О-о, у-у — символы нечленораздельного счастья. В дальнейшем… пропускаю… мы достигаем вершин взаимослияния и понимания. То есть я могу продолжать жизнь Лизой, а она Теодоровым, и никто не заметит подмены, настолько я осознал и почувствовал себя Лизой Семеновой, летящей на похороны бабушки, а она себя Юрием Теодоровым, вскоре уезжающим на Курилы, чтобы потом снова встретиться надолго и навсегда, и опять перелиться друг в друга. Ночь, и мы необыкновенно нежны друг к другу, как нежна, понимаете, сама ночь. Мы говорим робкие и нежные слова: «солнышко», «ласточка», «наважка моя», «лосось мой золотой»… ну, не так, конечно, но набор ласкательных слов примерно таков, и прикосновения наши легки, как дуновения. В аэропорту я не отпускаю Лизоньку ни на шаг от себя, все время обнимаю за плечи, целую, ласкаю — наконец, она не выдерживает такой муки и плачет. (Впервые.)

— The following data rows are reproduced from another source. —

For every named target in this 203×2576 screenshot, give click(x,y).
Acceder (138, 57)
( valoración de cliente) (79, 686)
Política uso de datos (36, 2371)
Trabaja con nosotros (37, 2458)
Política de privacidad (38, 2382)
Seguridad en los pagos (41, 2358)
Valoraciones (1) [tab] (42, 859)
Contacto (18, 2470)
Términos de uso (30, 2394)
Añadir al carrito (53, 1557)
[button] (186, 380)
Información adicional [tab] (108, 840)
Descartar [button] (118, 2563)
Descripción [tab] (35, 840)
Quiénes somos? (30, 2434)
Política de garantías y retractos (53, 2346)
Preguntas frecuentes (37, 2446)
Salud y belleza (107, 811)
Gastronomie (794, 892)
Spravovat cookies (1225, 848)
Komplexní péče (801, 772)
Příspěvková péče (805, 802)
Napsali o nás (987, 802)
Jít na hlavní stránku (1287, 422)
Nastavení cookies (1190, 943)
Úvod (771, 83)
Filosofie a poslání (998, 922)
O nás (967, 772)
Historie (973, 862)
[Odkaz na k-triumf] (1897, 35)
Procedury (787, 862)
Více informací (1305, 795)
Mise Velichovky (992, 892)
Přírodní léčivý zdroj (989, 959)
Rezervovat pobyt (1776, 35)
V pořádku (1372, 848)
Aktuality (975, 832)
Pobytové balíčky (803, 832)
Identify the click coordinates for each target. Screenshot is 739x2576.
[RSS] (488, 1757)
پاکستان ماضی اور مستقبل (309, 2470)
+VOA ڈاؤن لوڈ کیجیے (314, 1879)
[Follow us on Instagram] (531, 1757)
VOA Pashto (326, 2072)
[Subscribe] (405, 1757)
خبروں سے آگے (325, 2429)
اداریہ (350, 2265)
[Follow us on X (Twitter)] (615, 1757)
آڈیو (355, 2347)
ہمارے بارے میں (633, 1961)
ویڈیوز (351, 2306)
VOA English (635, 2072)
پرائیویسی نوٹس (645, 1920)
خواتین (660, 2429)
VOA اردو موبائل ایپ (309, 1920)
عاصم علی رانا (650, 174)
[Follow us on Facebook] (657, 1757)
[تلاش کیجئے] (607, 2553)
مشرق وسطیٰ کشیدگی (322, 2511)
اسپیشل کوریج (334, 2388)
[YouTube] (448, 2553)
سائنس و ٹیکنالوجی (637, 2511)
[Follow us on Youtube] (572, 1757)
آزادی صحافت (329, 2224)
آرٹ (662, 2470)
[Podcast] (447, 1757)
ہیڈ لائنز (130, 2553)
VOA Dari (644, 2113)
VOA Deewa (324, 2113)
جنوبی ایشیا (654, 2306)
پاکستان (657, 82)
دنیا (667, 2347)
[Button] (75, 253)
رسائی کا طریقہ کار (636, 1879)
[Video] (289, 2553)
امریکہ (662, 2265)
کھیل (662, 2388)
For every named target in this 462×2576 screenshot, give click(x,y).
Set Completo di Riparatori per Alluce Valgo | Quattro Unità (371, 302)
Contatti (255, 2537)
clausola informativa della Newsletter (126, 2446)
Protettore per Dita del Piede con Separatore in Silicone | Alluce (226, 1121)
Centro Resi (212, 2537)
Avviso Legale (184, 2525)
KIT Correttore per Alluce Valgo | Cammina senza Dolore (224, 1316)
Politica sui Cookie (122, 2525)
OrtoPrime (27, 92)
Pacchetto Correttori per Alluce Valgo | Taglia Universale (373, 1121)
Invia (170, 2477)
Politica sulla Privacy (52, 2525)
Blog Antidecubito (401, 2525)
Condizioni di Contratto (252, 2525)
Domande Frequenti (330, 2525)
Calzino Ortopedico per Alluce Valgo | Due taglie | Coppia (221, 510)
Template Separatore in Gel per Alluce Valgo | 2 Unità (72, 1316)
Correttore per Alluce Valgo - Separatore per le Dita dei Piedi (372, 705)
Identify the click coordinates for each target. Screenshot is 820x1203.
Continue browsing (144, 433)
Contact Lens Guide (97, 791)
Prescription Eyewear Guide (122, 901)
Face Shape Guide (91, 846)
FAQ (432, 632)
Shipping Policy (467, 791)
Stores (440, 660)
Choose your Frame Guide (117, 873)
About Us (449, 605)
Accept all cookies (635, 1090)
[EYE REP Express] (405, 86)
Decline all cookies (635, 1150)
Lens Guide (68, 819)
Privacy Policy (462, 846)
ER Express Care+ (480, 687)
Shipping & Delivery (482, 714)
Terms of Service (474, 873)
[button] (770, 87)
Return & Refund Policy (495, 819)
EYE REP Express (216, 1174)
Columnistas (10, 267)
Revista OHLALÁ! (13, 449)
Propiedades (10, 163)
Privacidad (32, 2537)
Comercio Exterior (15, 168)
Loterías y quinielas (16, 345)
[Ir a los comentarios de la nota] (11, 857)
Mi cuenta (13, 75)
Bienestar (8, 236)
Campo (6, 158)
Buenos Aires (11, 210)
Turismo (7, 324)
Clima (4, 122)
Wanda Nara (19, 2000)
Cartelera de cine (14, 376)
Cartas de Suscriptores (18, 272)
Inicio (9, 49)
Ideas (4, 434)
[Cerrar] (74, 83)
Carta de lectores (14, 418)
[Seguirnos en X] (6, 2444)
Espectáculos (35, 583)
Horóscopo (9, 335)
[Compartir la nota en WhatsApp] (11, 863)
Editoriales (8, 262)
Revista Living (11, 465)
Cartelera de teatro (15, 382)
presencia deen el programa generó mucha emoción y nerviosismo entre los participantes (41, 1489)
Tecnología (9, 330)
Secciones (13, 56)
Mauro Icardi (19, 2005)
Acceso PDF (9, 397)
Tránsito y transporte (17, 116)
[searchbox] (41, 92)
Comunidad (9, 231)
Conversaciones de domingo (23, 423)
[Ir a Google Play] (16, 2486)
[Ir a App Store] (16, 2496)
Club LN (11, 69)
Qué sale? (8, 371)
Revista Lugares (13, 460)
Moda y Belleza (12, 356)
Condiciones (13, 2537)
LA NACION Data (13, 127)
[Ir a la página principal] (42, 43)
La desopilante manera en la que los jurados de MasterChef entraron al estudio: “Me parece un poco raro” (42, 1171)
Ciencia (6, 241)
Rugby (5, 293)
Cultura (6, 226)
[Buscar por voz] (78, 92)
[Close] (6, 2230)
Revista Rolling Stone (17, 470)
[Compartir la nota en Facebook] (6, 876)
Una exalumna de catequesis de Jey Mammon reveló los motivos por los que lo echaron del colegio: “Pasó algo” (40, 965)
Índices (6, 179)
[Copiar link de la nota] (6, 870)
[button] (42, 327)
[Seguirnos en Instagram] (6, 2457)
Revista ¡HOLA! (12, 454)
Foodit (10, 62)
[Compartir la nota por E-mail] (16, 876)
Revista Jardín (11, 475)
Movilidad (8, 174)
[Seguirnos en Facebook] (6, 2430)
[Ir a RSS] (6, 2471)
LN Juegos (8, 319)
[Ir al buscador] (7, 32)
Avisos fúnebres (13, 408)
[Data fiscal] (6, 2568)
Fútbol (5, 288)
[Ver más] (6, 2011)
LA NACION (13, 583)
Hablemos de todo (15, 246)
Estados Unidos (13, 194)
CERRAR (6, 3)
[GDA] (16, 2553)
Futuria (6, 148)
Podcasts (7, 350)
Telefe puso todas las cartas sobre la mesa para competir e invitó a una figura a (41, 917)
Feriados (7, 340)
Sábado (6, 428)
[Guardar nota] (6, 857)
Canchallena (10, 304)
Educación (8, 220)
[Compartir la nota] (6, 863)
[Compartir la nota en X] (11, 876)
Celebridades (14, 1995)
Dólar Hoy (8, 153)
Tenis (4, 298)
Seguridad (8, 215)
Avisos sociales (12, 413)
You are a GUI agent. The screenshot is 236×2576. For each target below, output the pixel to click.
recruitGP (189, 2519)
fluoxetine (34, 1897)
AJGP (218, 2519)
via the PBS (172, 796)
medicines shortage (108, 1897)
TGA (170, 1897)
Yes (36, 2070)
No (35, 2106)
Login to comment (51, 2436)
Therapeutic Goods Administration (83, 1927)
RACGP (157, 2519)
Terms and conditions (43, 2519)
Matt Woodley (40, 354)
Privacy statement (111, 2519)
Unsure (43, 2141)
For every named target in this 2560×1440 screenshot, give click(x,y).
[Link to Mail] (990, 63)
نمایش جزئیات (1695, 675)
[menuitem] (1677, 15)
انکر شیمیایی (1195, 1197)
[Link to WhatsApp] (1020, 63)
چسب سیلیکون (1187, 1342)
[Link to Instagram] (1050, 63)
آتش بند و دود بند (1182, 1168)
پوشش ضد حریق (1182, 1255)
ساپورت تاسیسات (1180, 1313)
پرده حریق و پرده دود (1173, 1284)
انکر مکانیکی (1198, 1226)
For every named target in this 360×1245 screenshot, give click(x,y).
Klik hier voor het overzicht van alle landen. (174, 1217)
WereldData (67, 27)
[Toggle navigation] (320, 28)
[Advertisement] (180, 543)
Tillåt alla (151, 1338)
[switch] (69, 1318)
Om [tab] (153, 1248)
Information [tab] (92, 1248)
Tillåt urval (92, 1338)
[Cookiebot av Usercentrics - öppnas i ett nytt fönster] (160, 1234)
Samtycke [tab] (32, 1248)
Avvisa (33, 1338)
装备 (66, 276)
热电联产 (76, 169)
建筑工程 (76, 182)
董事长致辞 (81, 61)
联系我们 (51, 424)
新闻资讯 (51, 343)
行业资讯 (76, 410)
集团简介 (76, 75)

— Юра, — всхлипывает, — так не хочу улетать!

— Ну, с Богом, — отвечаю я невпопад. — Жду. Быстрей возвращайся. Я приеду с Курил и сразу устроим в доме ремонт. Тараканов прогоним, ты их не любишь. Я вернусь на работу в редакцию. Буду много зарабатывать, тебя кормить. Пить я брошу. Зачем! Ты слаще вина. Так что пить я брошу. Такая наша программа. Хорошая?

— Хорошая, — кивает и всхлипывает Лиза, сама на себя непохожая — слабая, беспомощная.

И так получается, что самолет улетает. Нашелся бензин-керосин, все в самолете исправно, и он — на тебе! — улетает, как дурак, вместе с Лизонькой. (Иногда ненавижу авиацию!) А я глубокой ночью в одиночестве возвращаюсь в свой дом, чтобы на следующий день в полдень сделать в туалете открытие, которое потрясает меня своей несомненностью. И вот вскоре появляется деловой Илюша Скворцов с набором лекарств и шприцов (запасливый!) и командует мне: «Жопой к свету, Юра-ша!» — как обычный прозаик, а не поэт.